Quartzsite schools end year with water safety lessons and community support
Quartzsite students closed the year with canal-and-river safety lessons, a busy Field Day, and a return date of Aug. 5 for families planning summer.

Quartzsite Elementary School District ended the school year by pairing classroom celebrations with a water-safety lesson for kindergarten and WACOG Head Start students, then telling families students would return Aug. 5, 2026. The district’s live feed also thanked P.A.C.C.E., the La Paz County Sheriff’s Department, volunteers, parents and staff for helping make Field Day work for local children.

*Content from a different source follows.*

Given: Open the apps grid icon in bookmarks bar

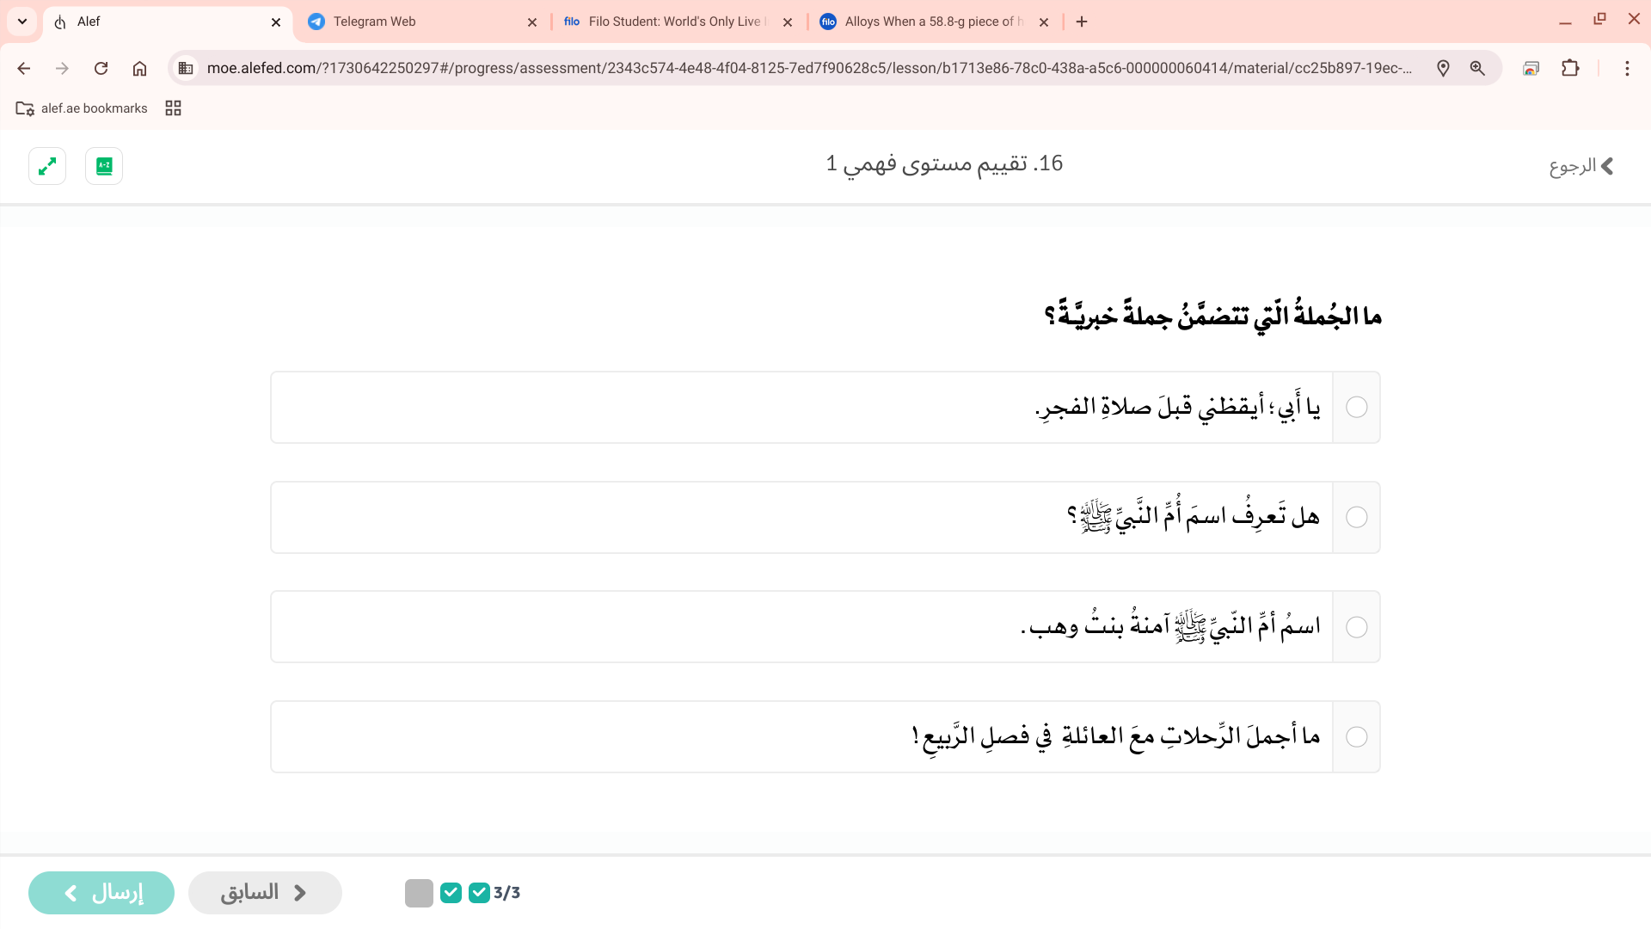Looking at the screenshot, I should (173, 108).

The water-safety visit came from the Palo Verde Irrigation District, which stopped by the kindergarten class and WACOG Head Start students to share lessons tied to canals, drains and summer danger around moving water. Palo Verde says its annual safety program runs with the California Highway Patrol and includes school visits plus the “Big Al” safety book, a reminder that children in a desert community still need early instruction on water hazards.
That message lined up with WACOG Head Start’s role in the district. WACOG describes Head Start and Early Head Start as free, federally funded programs focused on school readiness, health and wellness and family engagement, so a water-safety lesson fits both the academic and practical side of early childhood education. In Quartzsite, where the district serves preschool through grade 8 from schools and offices in Ehrenberg and Quartzsite, those partnerships are part of how families stay connected to the classroom.

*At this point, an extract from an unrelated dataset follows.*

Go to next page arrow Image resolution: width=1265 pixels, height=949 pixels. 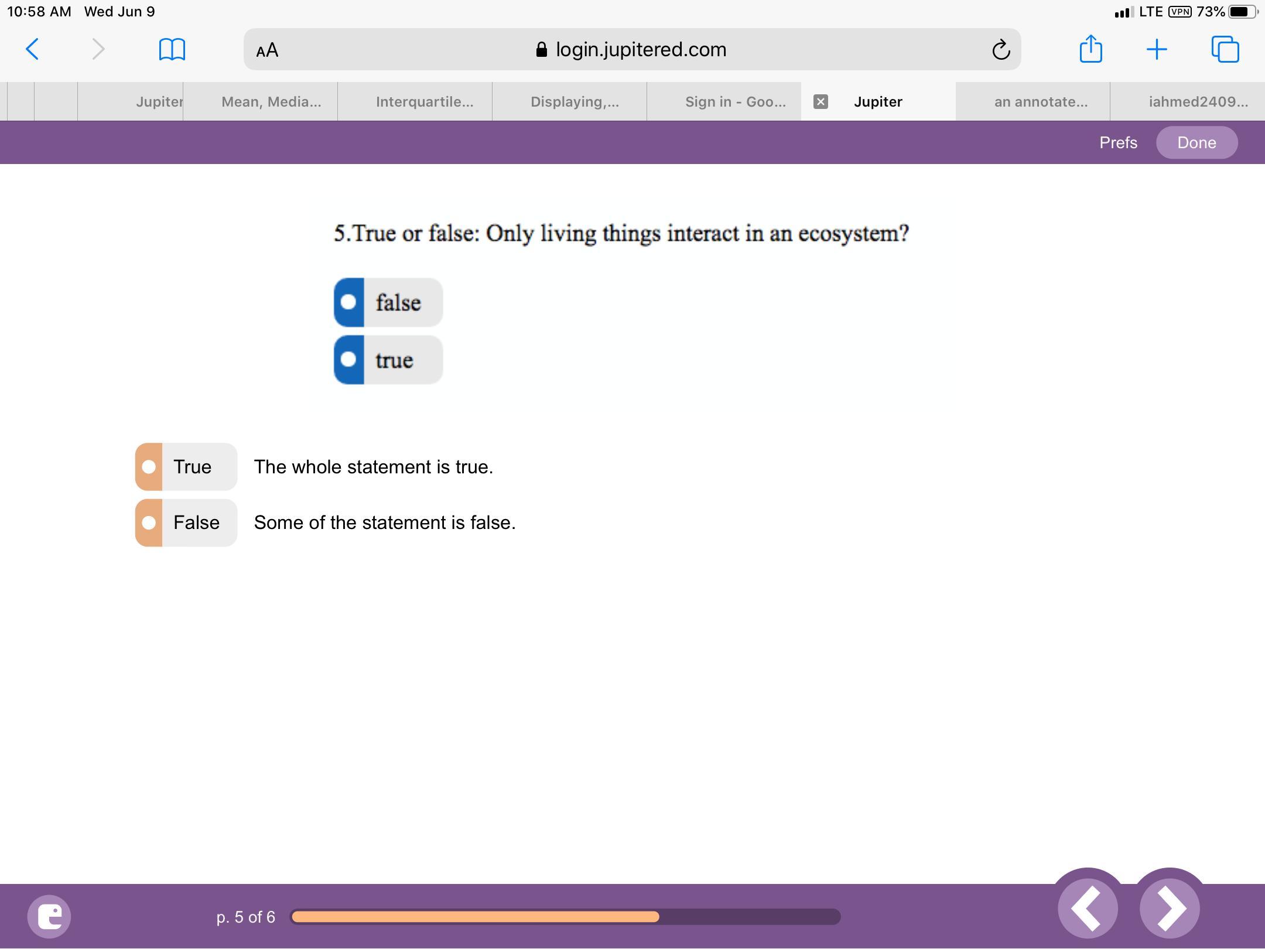(1170, 909)
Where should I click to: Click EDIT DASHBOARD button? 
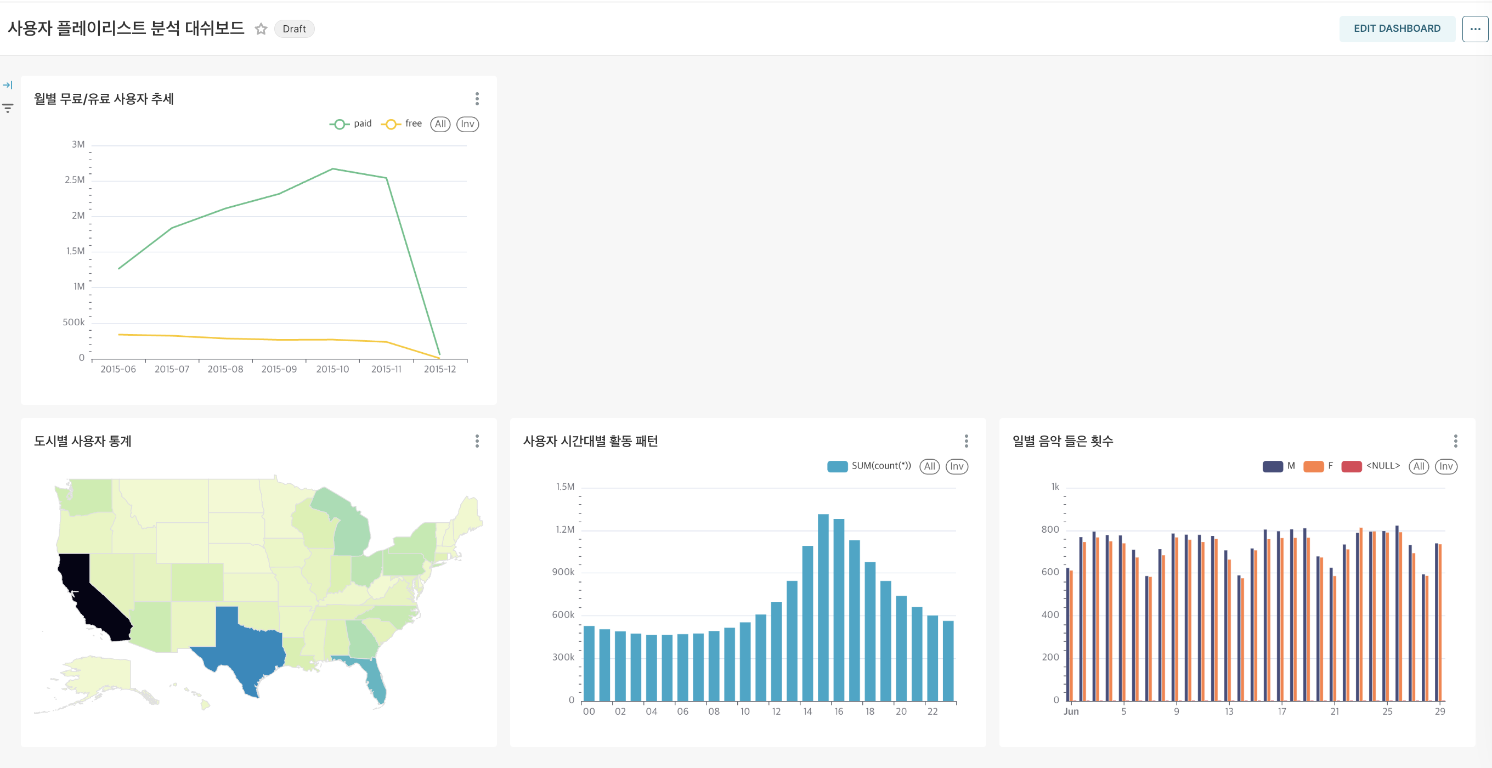[x=1396, y=29]
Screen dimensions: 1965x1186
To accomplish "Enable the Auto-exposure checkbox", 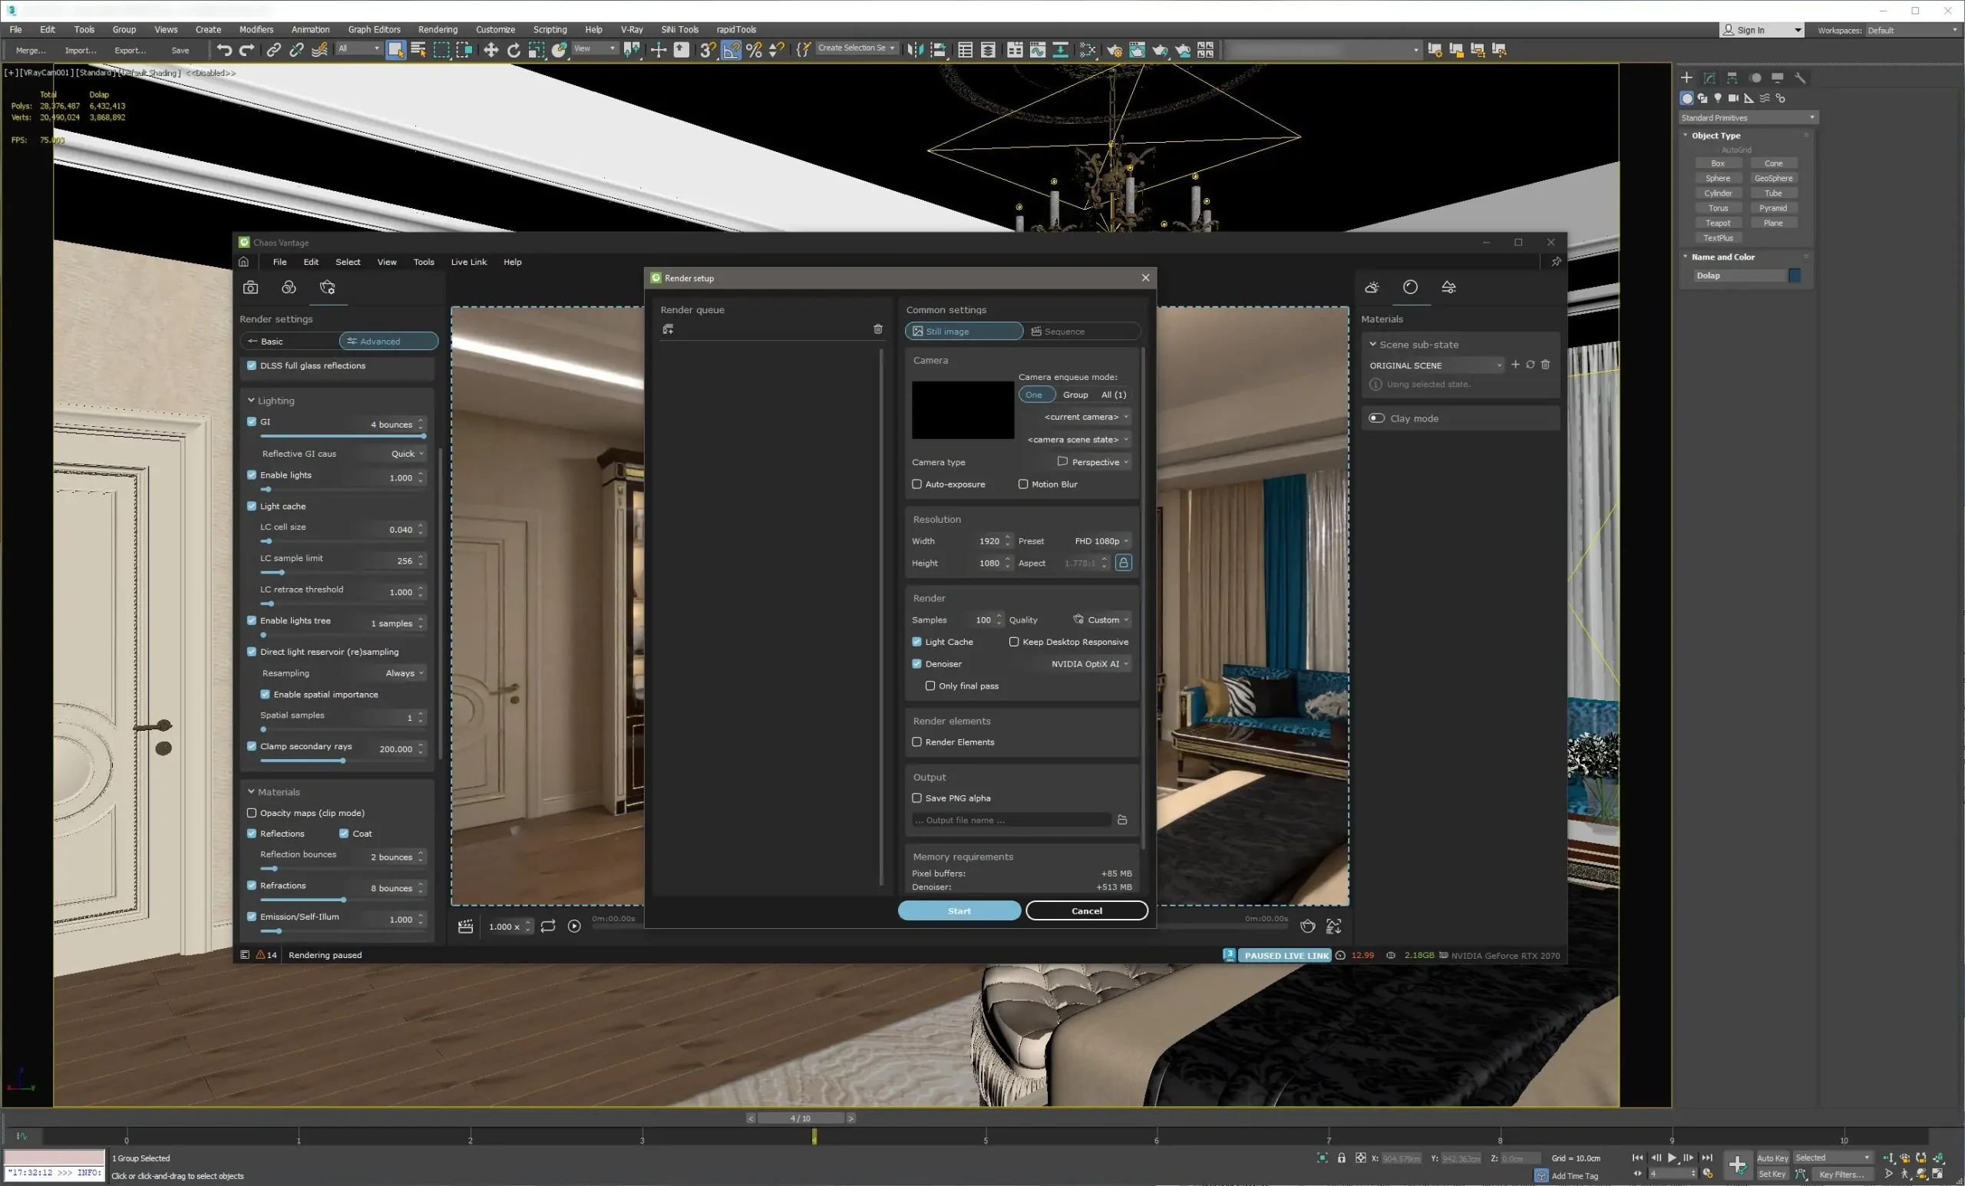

The district’s end-of-year calendar gave parents a steady run of events. Donuts with Grown-Ups was held May 6 from 7:45 to 8:30 a.m. The Panther Awards Assembly for fourth-quarter grades and growth was scheduled for May 19, followed by a kindergarten celebration at 9:30 a.m. on May 20. Ehrenberg Elementary’s Field Day was set for May 21 from 10 a.m. to 12:30 p.m., giving students one more chance to gather outdoors before summer break.

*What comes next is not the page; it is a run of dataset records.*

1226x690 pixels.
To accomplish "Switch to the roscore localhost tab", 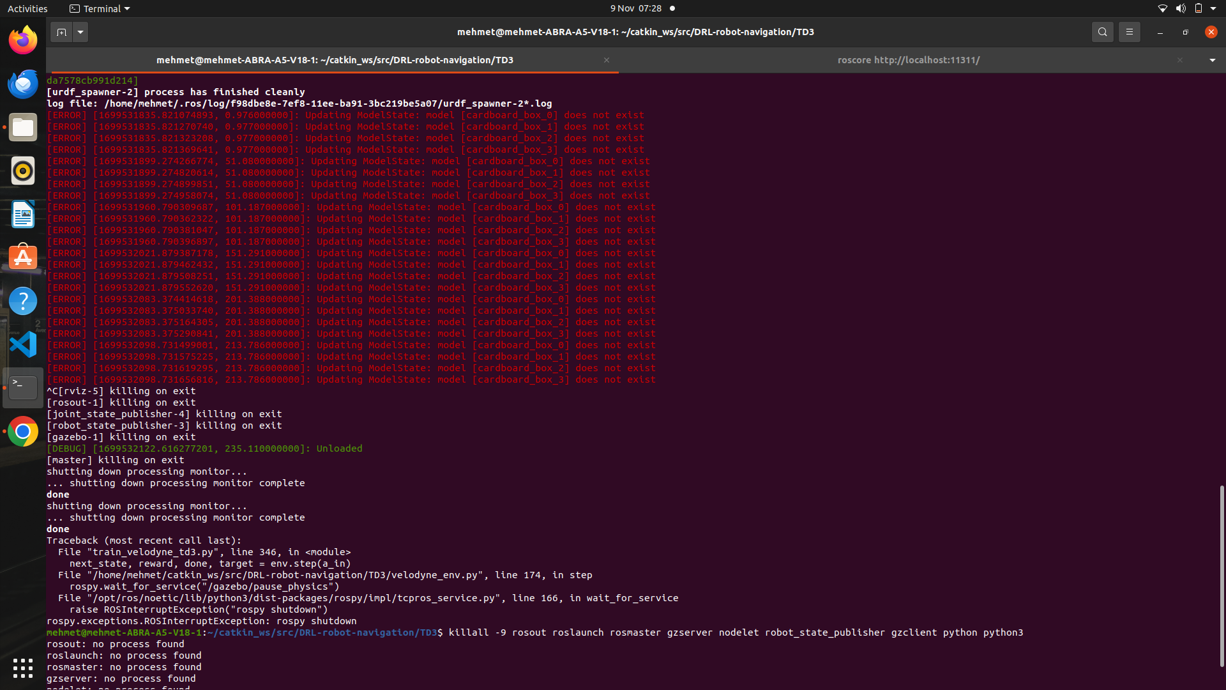I will point(907,60).
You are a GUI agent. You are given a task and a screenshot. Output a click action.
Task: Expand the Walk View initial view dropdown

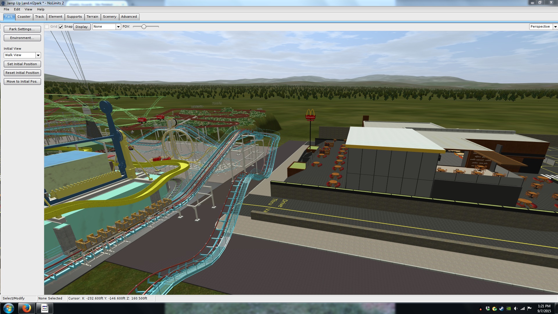pyautogui.click(x=38, y=55)
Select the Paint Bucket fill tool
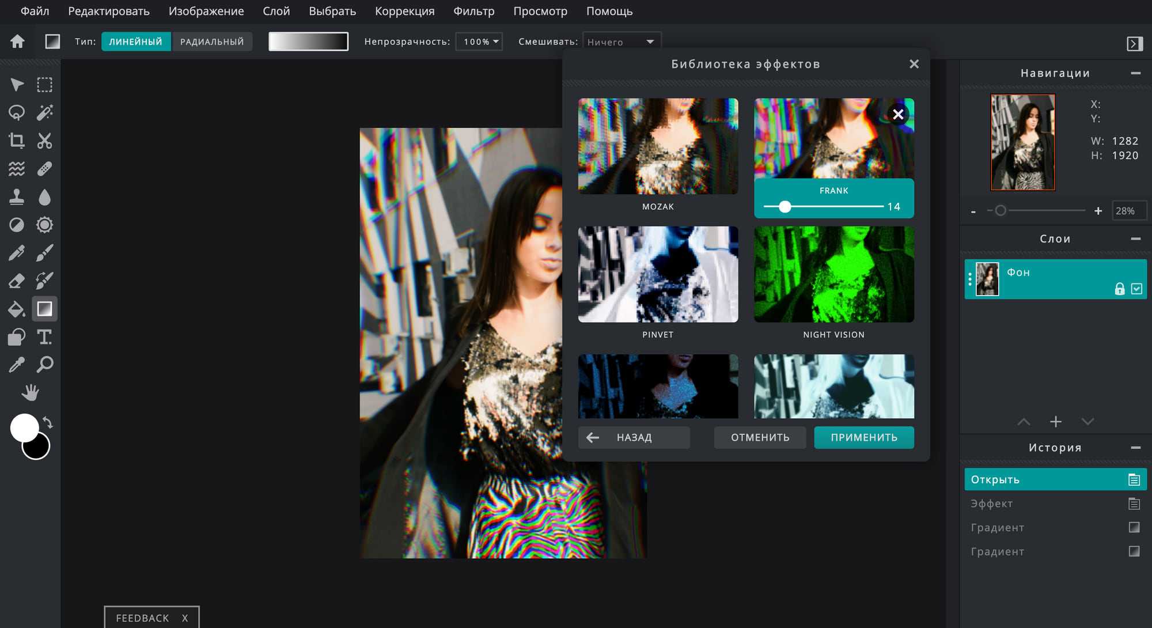The height and width of the screenshot is (628, 1152). pos(17,309)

The broader safety message matters in La Paz County, where water recreation and irrigation canals are part of daily life. The La Paz County Sheriff’s Office says its Boating Safety & Enforcement Division works to reduce boating collisions, accidents and other water-related incidents through public education and enforcement. The Bureau of Land Management says the Lake Havasu Field Office oversees nearly 1.3 million acres of public land and more than 140 miles of the lower Colorado River, and Arizona Game & Fish Department advises boaters to take safety classes and wear life jackets. For Quartzsite families, the school year ended with a clear summer reminder: keep children away from canals and drains, and treat life jackets as standard equipment on the river.